Mediterranean Diet May Improve IVF Success

A new study suggests that women who ate a diet rich in fresh fruit and vegetables, fish, high-quality olive oil, whole grains and legumes and low in red meat increased their chances of getting pregnant and achieving a live birth by 65-68 percent.

By Julie Al-Zoubi
Feb. 12, 2018 09:49 UTC

A new study pub­lished in the Human Reproduction Journal sug­gested that a Mediterranean diet may sig­nif­i­cantly increase the chances of women under­go­ing fer­til­ity ther­apy to become preg­nant and give birth to a live baby.

Adherence to this healthy dietary pat­tern may help increase the chances of suc­cess­ful preg­nancy and deliv­er­ing a live baby.- Nikos Yiannakouris, Harokopio University

Participating women who ate a diet rich in fresh fruit and veg­eta­bles, fish, high-qual­ity olive oil, whole grains and legumes and low in red meat increased their chances of get­ting preg­nant and achiev­ing a live birth by 65 – 68 per­cent com­pared with women who didn’t adhere to a Mediterranean diet.

Women who reg­is­tered at the Assisted Conception Unit for their first IVF treat­ment were asked to com­plete a food fre­quency ques­tion­naire. The form asked how often they had eaten cer­tain types of food in the six months lead­ing up to their IVF appoint­ment.
See Also:Olive Oil and Women’s Health
The women were given a MedDiet score based on their eat­ing habits. The score ranged from 0 – 55 and par­tic­i­pants who strictly adhered to the Mediterranean diet received a higher score.

The study deter­mined that women whose MedDiet score was high had a live birth rate of 48.8 per­cent com­pared to women who had the low­est scores and a birth rate of just 26.6 per­cent. Women in the high­est scor­ing group also achieved a preg­nancy rate of 50 per­cent com­pared to just 29 per­cent in the low­est scor­ing group.

The study was car­ried out in Athens and assessed the diet of 244 non-obese women aged 22 to 41 who were hav­ing IVF treat­ment for the first time. The research focused on over­all diet rather than spe­cific food groups or indi­vid­ual foods.
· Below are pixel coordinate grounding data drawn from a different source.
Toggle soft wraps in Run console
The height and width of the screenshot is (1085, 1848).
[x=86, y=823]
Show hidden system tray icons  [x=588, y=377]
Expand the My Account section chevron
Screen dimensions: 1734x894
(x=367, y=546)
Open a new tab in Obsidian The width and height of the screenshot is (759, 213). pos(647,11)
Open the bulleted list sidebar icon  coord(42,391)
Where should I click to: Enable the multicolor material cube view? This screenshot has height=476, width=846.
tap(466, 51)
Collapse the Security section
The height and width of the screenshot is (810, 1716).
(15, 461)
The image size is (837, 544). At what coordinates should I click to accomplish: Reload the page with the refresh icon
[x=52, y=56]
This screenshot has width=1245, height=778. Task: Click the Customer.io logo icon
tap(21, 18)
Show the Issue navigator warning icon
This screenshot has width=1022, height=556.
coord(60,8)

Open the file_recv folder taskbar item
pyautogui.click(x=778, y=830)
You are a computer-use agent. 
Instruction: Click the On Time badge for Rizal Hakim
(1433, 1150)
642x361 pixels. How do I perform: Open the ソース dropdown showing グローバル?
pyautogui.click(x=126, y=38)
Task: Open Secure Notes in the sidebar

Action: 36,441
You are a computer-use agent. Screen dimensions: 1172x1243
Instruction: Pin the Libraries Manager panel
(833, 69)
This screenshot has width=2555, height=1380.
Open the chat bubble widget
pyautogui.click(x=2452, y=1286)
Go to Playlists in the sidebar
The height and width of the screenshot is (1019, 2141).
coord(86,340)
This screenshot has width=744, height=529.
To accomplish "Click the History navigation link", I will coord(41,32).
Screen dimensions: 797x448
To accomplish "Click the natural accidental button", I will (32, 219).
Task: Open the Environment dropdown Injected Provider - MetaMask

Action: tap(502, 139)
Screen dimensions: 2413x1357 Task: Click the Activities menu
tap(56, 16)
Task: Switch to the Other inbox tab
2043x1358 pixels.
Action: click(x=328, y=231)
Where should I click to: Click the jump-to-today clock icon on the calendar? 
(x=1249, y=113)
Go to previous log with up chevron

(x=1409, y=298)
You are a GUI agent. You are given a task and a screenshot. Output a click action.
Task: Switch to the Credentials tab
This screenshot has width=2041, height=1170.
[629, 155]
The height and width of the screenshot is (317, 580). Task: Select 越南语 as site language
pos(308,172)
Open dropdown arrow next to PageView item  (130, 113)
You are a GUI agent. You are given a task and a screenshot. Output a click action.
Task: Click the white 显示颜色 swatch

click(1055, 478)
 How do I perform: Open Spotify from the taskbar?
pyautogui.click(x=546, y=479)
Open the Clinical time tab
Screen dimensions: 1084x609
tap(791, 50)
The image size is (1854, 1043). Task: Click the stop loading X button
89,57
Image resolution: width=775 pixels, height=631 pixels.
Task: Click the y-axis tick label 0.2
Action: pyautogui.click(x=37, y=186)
The research was led by asso­ciate pro­fes­sor Nikos Yiannakouris at the Department of Nutrition and Dietetics at Harokopio University of Athens.

The impor­tant mes­sage from our study is that women attempt­ing fer­til­ity should be encour­aged to eat a healthy diet, such as the Mediterranean diet, because greater adher­ence to this healthy dietary pat­tern may help increase the chances of suc­cess­ful preg­nancy and deliv­er­ing a live baby,” Yiannakouris said.

Participants were divided into three groups accord­ing to their score. The first group was made up of 79 women whose scores ranged from 18 to 30. The sec­ond group con­tained women who scored between 31 and 35. The third group con­tained 86 par­tic­i­pat­ing women with scores of between 36 and 47.

The study found that for women younger than 35 years old, every extra five points scored from the MedDiet increased their prospects of becom­ing preg­nant and giv­ing birth to a live baby by 2.7 times.

Yiannakouris also added that in a sep­a­rate study, men’s diet and lifestyle were found to be just as impor­tant as women’s for cou­ples try­ing to con­ceive a baby. In that study, the Mediterranean diet was linked to bet­ter qual­ity semen, sig­nif­i­cantly higher sperm con­cen­tra­tion, higher sperm count, and sperm motil­ity.

Although a favor­able effect of the Mediterranean diet was only evi­dent in women under 35, Yiannakouris stressed that this didn’t mean eat­ing a healthy diet was less impor­tant for older women. Additional research is needed among older women, obese women, and women who con­ceive nat­u­rally.

No asso­ci­a­tion was deter­mined between the MedDiet and improved chances of suc­cess­ful preg­nan­cies or live births in women aged 35 and older. This may be due to a num­ber of fac­tors affect­ing this age group which could over­shadow the effects of the diet. Influencers may include fewer eggs being avail­able and hor­monal changes tak­ing place.

This was an obser­va­tional study that linked the effect of the Mediterranean diet to improved chances of becom­ing preg­nant. The researchers believe that inter­ven­tion stud­ies now need to be con­ducted to deter­mine exactly how and why the Mediterranean diet is effec­tive so nutri­tional guide­lines can be devel­oped for women seek­ing IVF.

The researchers stressed that their find­ings can’t be gen­er­al­ized to all women try­ing to con­ceive, obese women or women attend­ing other fer­til­ity clin­ics. They also explained that although their study indi­cated that a Mediterranean diet was linked to improved IVF out­comes, they can­not say that it was the cause of higher rates of preg­nancy and birth.